Reproduce the records below line for line, keeping every character unchanged.

-- Start --

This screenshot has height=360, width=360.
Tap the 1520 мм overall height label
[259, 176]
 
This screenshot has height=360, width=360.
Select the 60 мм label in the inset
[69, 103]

-- End --

▶ Worked solution:
This screenshot has height=360, width=360.
Tap the 1520 мм overall height label
[259, 176]
 
This screenshot has height=360, width=360.
Select the 60 мм label in the inset
[69, 103]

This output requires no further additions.